TABLE 1.
In vitro synthesis of the FeMo-co with purified components and the effect of addition of extracts of various Nif− strainsa
| Cell extract addedb | Genotype | Activity (nmol of ethylene formed/min) | Fold stimu-lation |
|---|---|---|---|
| None | None | 0.46 | 1.0 |
| DJ4248 | ΔnifENX ΔvnfE | 1.19 | 2.6 |
| CA142 | ΔnifDK ΔnifYENX::kan | 1.21 | 2.6 |
| DJ678 | ΔnifDK ΔnifYENX::kan | 0.95 | 2.1 |
| DJ39 | ΔnifNX34 | 0.85 | 1.8 |
| UW NH4+-grown | nif repressed | 0.80 | 1.7 |
| DJ35 | ΔnifE | 12.75 | 27.7 |
The reaction mixture contained 100 nmol of homocitrate, 10 nmol of molybdate, 200 μl of ATP-dithionite solution as defined in Materials and Methods, NifB-co (1 nmol of Fe), apodinitrogenase (12 μg of protein), NifNE (3 μg of protein), and dinitrogenase reductase (52 μg of protein) in a final volume of 550 μl.

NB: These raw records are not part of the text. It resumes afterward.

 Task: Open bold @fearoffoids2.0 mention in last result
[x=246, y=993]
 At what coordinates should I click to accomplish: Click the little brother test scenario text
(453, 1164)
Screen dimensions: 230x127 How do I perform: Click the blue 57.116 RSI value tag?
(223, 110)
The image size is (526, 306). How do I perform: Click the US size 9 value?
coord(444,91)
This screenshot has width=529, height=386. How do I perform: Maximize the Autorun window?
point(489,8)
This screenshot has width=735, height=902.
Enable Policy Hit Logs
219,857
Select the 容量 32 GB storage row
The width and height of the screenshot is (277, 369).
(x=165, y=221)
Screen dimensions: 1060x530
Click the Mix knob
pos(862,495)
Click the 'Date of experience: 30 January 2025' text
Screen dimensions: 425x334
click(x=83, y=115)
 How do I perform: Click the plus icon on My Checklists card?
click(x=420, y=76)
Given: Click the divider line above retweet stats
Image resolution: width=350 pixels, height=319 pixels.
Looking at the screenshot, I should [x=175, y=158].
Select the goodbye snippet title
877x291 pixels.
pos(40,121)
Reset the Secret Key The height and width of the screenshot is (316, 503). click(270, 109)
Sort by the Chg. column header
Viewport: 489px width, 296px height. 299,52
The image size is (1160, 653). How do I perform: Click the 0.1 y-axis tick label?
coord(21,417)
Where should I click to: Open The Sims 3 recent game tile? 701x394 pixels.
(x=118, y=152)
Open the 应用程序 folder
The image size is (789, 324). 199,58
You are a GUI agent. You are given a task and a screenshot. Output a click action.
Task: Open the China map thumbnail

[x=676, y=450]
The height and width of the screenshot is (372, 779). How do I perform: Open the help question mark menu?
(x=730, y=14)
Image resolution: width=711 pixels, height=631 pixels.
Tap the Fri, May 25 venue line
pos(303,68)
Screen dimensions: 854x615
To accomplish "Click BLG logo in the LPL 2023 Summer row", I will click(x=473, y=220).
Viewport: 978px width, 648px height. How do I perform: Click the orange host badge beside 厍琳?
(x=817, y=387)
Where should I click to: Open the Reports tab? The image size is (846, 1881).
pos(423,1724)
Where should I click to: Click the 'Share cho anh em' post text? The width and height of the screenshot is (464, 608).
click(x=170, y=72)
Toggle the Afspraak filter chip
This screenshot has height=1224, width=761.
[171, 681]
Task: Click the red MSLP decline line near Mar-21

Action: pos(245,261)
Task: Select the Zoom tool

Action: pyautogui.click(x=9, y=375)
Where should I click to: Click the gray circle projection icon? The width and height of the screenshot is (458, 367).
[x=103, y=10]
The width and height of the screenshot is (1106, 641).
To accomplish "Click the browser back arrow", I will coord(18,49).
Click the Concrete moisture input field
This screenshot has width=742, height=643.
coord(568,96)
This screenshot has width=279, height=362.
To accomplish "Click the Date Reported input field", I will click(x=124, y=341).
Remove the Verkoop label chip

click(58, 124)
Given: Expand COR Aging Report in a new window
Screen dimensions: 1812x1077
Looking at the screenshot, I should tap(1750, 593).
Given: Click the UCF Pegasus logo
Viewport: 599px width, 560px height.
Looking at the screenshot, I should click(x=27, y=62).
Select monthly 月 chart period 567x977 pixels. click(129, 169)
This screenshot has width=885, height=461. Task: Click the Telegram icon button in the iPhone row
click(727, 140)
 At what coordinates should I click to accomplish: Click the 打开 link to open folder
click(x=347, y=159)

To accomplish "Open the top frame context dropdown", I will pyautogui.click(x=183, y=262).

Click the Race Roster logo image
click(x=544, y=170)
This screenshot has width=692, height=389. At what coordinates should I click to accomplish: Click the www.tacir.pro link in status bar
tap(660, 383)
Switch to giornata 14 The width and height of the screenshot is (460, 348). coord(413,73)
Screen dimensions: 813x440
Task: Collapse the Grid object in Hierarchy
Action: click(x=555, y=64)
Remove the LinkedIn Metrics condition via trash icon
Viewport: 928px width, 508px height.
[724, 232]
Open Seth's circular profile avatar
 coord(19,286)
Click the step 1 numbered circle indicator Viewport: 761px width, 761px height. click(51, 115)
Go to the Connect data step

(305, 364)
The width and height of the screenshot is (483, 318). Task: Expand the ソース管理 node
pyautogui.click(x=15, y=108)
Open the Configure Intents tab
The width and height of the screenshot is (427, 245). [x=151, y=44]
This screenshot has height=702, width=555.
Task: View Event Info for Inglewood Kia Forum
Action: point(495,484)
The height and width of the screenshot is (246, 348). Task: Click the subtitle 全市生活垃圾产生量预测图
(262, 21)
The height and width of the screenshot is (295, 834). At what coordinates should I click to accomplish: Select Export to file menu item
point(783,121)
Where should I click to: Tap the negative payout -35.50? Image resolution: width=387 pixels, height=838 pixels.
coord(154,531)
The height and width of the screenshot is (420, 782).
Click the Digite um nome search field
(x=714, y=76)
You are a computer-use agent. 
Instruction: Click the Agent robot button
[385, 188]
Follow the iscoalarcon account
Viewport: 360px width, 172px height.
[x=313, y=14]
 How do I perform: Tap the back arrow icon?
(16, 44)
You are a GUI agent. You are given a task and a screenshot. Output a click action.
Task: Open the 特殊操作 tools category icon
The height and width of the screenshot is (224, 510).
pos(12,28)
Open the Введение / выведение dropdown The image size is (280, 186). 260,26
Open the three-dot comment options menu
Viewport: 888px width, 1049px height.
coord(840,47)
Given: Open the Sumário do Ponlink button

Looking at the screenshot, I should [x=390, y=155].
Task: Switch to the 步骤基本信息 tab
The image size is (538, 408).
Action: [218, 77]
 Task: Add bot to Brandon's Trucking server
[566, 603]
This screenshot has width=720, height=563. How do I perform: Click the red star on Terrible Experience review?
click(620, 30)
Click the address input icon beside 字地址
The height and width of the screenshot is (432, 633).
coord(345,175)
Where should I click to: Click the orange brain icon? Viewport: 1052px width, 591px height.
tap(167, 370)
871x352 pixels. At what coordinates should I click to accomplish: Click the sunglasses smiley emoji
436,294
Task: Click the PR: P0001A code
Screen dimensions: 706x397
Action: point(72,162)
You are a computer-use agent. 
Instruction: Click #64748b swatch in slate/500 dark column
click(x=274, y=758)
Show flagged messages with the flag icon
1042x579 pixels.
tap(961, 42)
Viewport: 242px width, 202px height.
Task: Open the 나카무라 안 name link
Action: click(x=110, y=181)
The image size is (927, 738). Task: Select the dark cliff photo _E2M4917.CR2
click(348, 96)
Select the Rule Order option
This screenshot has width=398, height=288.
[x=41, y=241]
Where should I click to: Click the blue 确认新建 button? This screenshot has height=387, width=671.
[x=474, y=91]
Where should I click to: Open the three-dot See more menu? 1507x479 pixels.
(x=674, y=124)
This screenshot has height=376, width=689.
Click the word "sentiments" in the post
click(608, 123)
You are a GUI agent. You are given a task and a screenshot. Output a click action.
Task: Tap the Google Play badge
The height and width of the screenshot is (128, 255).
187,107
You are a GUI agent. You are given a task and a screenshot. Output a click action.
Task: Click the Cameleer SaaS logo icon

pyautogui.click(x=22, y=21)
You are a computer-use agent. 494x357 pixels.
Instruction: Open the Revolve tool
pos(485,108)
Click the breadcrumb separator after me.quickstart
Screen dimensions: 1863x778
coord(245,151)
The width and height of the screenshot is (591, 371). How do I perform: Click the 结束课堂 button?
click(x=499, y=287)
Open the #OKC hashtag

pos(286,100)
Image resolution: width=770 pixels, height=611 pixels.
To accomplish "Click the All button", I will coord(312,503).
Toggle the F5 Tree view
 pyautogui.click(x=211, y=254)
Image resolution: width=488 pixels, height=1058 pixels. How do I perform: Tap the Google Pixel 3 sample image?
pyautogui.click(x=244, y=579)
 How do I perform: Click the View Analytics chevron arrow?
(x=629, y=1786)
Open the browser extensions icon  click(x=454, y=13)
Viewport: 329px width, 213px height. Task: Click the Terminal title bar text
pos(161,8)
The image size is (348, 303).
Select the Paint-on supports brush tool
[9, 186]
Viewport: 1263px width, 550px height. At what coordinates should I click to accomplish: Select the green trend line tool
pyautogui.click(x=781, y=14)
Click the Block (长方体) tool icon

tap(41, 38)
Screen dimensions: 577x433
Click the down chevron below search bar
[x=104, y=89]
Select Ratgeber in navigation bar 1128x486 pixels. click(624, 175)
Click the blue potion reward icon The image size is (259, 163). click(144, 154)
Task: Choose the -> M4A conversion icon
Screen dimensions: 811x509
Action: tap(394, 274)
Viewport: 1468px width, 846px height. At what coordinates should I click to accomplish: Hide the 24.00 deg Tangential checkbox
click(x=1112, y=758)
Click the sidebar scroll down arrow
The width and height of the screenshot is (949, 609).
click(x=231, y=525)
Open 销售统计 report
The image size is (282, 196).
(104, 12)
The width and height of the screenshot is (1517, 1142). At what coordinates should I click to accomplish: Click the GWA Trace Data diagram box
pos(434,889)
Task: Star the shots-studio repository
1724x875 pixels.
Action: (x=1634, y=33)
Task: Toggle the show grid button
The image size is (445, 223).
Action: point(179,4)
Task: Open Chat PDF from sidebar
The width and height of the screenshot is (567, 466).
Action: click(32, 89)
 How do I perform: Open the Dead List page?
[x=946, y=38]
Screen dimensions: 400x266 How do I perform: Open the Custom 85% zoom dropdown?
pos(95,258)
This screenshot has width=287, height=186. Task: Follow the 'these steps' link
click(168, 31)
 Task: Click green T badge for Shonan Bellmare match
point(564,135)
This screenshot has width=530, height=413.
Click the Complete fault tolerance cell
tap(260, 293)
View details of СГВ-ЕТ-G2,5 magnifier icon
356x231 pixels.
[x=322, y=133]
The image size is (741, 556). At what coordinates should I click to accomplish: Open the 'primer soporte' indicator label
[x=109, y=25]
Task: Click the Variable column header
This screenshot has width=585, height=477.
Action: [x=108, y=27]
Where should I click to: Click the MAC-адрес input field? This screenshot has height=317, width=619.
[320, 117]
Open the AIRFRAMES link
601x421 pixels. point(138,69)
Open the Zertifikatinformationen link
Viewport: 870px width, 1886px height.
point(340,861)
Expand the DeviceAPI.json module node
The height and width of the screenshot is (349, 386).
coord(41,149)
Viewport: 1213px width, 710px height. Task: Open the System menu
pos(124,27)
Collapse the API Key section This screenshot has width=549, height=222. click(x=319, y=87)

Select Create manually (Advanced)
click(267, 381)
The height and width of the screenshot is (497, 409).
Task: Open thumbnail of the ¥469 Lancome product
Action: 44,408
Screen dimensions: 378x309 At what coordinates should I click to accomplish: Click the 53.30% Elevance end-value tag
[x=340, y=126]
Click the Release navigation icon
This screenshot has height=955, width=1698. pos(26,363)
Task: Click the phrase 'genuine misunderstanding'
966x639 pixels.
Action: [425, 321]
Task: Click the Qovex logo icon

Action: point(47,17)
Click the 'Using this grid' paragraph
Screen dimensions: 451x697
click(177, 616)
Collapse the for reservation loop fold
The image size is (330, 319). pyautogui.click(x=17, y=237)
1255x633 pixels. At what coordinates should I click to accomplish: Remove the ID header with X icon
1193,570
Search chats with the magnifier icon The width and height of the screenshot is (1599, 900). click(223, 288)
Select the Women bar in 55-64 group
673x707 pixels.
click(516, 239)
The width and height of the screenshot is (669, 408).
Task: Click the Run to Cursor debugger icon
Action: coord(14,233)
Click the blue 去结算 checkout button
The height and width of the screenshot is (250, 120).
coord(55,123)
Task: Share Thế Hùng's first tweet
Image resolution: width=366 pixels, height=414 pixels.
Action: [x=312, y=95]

Twelve micrograms of dinitrogenase gave 15.5 nmol of ethylene formed/min when assayed with excess purified FeMo-co, 3 μg of NifNE gave 13.2 nmol of ethylene/min when assayed with extract of strain DJ35 (ΔnifE), NifB-co (1 nmol of Fe) gave 25.4 nmol of ethylene/min when assayed with an extract of strain UW45 (nifB mutant), and 52 μg of dinitrogenase reductase gave 82.4 nmol of ethylene/min when assayed with purified dinitrogenase, as described in Materials and Methods.
Where noted, 200 μl of extract (2.2 to 2.6 mg of protein) from the indicated strain was added.